Surface functionalized MXene ink-enabled washable smart e-textiles with exceptional gas sensing properties

Abstract

Electronic textiles (e-textiles) that sense physical stimuli and toxic gases, exhibit Joule heating capabilities, and enable information transmission hold great promise for advancing personalized healthcare. Titanium carbide MXene, Ti3C2Tx (Tx = -OH, -O, -F, etc.), has shown huge potential for creating such e-textiles owing to its twodimensional morphology, high electrical conductivity, reactive surface characteristics, and facile integration into textiles by solution-based approaches. However, MXene nanosheets' poor oxidation stability and weak adhesion to textile fibers raise concerns about MXene-based e-textiles' washing durability. Further, the toxic gas sensing abilities of MXene-based e-textiles have hardly been realized.
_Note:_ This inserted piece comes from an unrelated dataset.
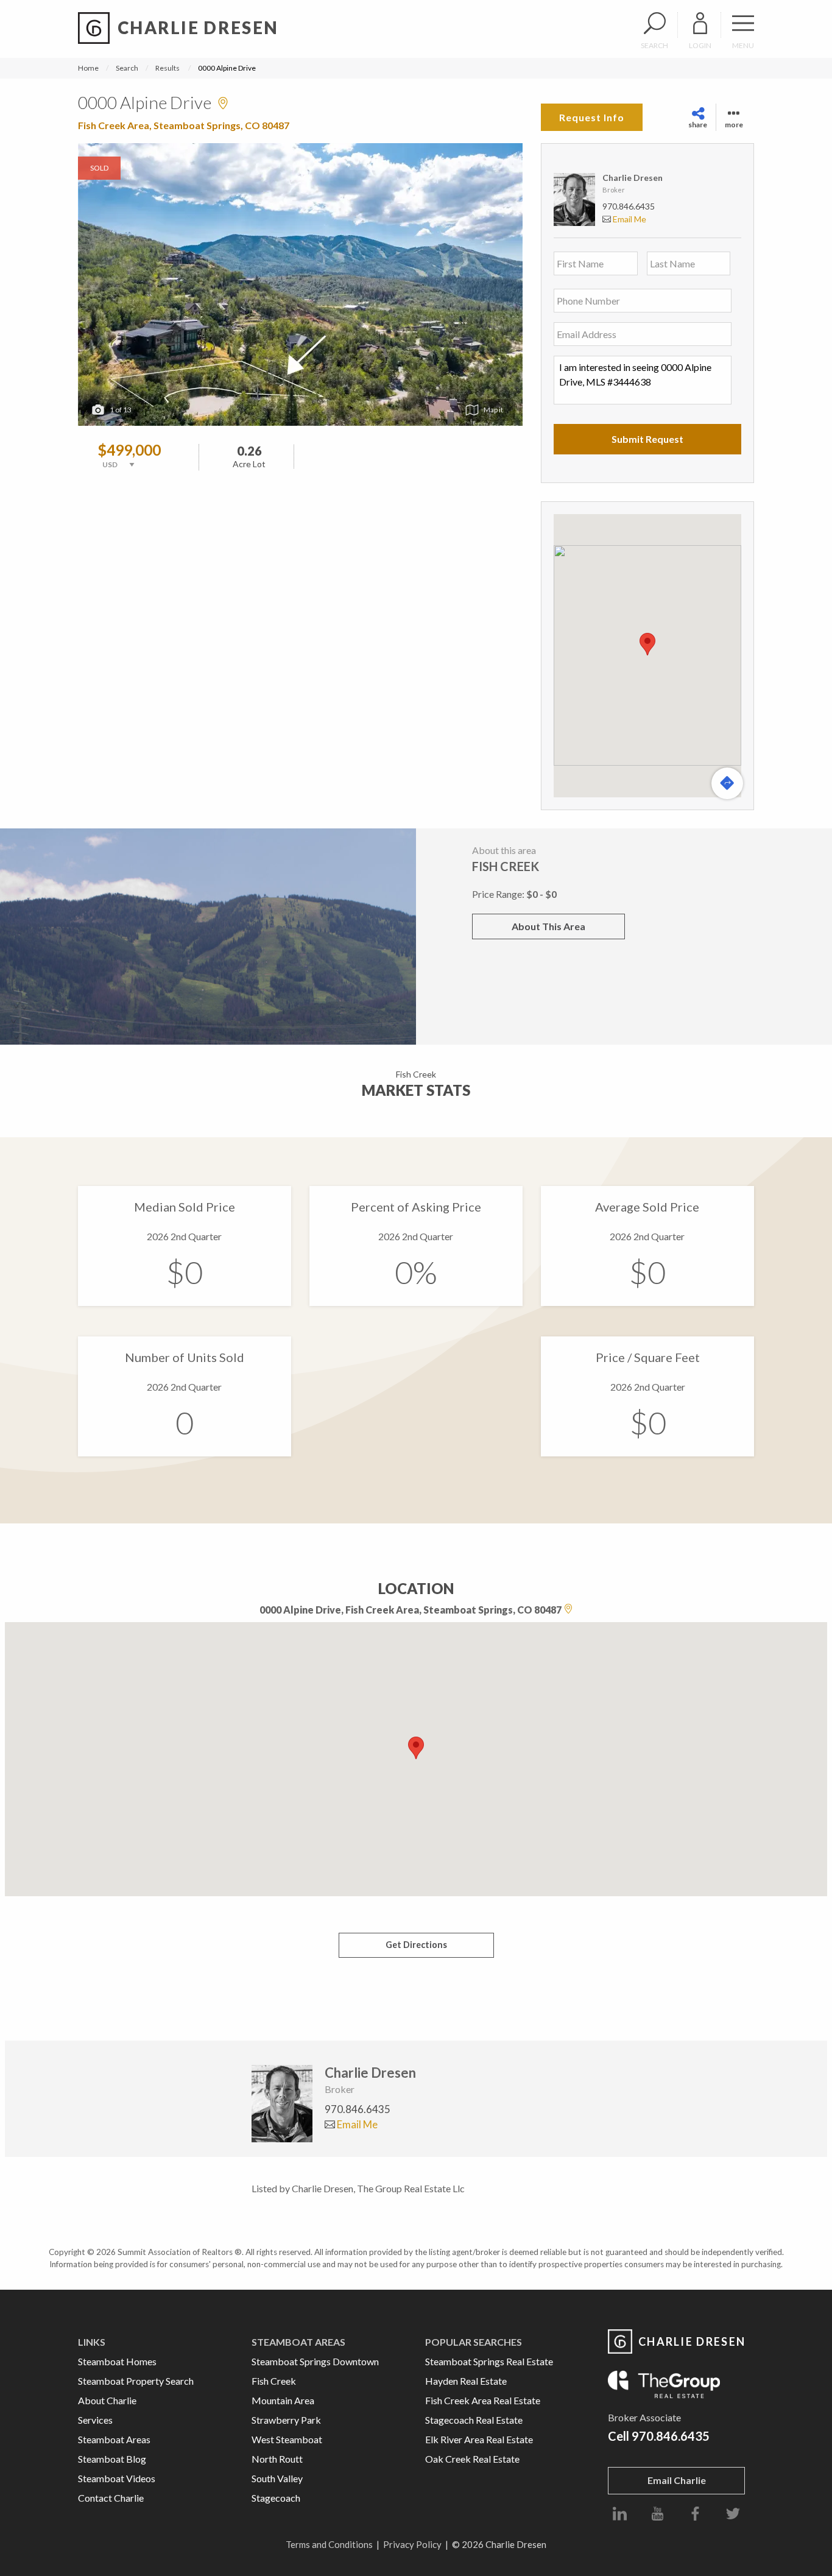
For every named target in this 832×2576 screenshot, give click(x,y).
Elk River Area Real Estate (479, 2439)
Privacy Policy (412, 2544)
To overcome these challenges, MXene surface is functionalized with dopamine-conjugated carboxymethyl cellulose ligands (CMC-DA-MXene), which protect MXene from oxidation and initiate strong adhesive interactions with textile fibers. Despite the presence of CMC-DA intercalants, the CMC-DA-MXene nanosheet assemblies maintain good electrical conductivity; as a result, etextiles exhibited excellent Joule heating and tactile/flex sensing properties. Additionally, the unique ability of CMC-DA ligand to selectively interact with NO2 gas molecules and humidity through the catechol head and carboxymethyl cellulose tail, respectively, enables the incorporation of NO2 and humidity sensing capabilities into CMC-DA-MXene e-textiles. The gas/humidity sensing mechanism is explained using density functional theory calculations. Overall, the results provide a foundation for realizing multifunctional MXene-based e-textiles that are oxidation-resistant and washable.